Review Summary: New school thrash with old school feel and new school technicality.
The new wave of thrash movement is for the most part very promising, giving us strong/solid albums from bands like Warbringer
, Gama Bomb
and Municipal Waste
, as well as more adventurous offerings such as Vektor's Black Future
. Havok is one of the newest bands on the scene and showed promise on their first albums, 2009's Burn
, but it lacked decent production quality and polish. 2011's Time Is Up
manages to be by far the greater album and one of the very best New Wave Of Thrash albums.

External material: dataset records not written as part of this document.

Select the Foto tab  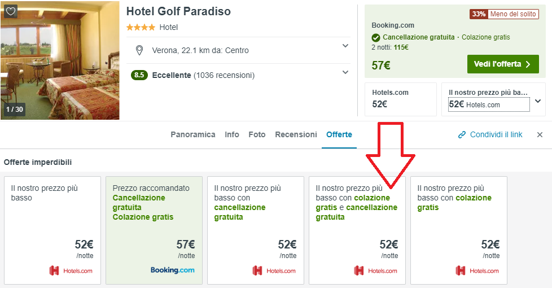pyautogui.click(x=257, y=135)
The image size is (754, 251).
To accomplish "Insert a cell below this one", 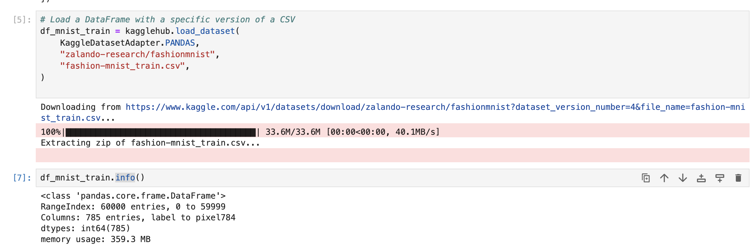I will 720,178.
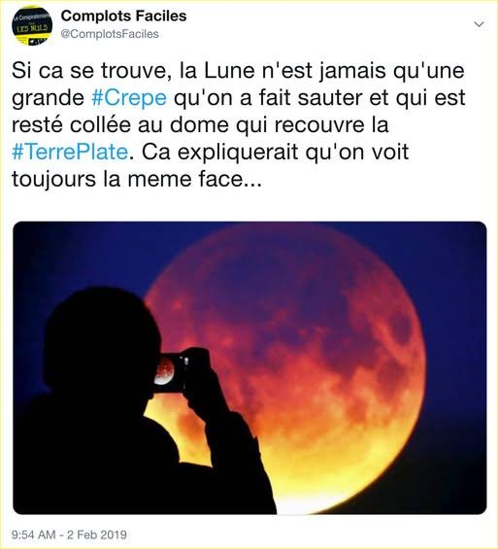The image size is (498, 549).
Task: Click the 9:54 AM timestamp
Action: [x=34, y=534]
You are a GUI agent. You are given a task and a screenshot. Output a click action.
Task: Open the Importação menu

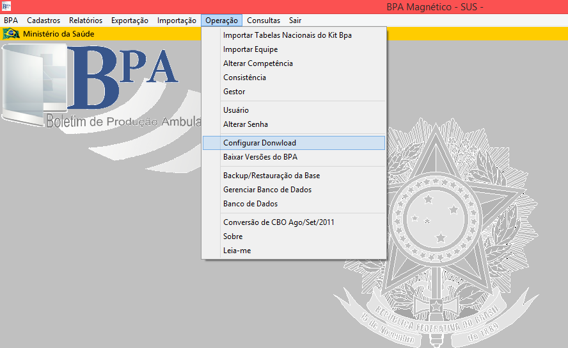click(x=177, y=21)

The band draws from similar influences to others in the scene, and you can feel influences from Exodus, Death Angel and Testament while listening to many of the tracks. This time the band has great, razor sharp production values allowing every member to shine, as well as a level of synergy that was missing from Burn
, but far more energy through high speed pieces like No Amnesty
, some of the most aggressive new wave thrash to arrive on the scene. Each member plays with technicality and aggression; David Sanchez performs some powerful thrash vocals, mostly in a fairly high register, while doing some solid rythm guitar work; Jesse De La Santos does some great basslines and is very audible on tracks like The Cleric
Reece Scruggs does some fine lead guitar work on many of the tracks and delivers some melodic solos where necessary, and drummer Pete Webber rips through the mix with some extremely powerful drumming, using double bass regularly as well as some more technical drum patterns.
The album almost immediately kicks of on a great note with extremely impressive opener Prepare For Attack
, which almost immediately showcases each members skills to the fullest, with a great solo and some powerful drumming throughout. Unfortunately, the main riff drags a little towards the middle of the track; luckily the solo starts up just after, so it seems fairly inconsequential on what is otherwise a brilliant thrash attack. The following tracks carry similar pacing and musical quality before hitting the melodic D.O.A.
, which turns out to be one of the better moments on the album.
Powerful tracks follow it too, and tracks such as Covering Fire
and Scumbag In Disguise
provide technical thrash assaults you'll be familiar with by this point, and the latter doing a catchy riff unlike those from earlier in the album. The final few tracks change pace quite seriously, with The Cleric
and Time is Up
starting at a slower pace yet being just as heavy as earlier tracks in the album, with the title track bringing some Annihilator influences to the table.
Unfortunately, the constant aggression could be considered a weakness in this album, as there are a number of tracks that get a little repetitive with the meatbeat of Pete Webber, as well as the occasionally stale riff such as the one in Prepare For Attack. Luckily there is enough variation to keep you on your toes though, and a variety of different influences are clearly displayed on each track.
Overall Time Is Up
provides a new school thrash album with some old school flavor and influence. It's not the most progressive or experimental thrash album but it certainly provides ample aggression and skill to be one of the most entertaining albums so far this year, and a contender with Warbringer's Waking Into Nightmares
as one of the best New Wave Of Thrash albums.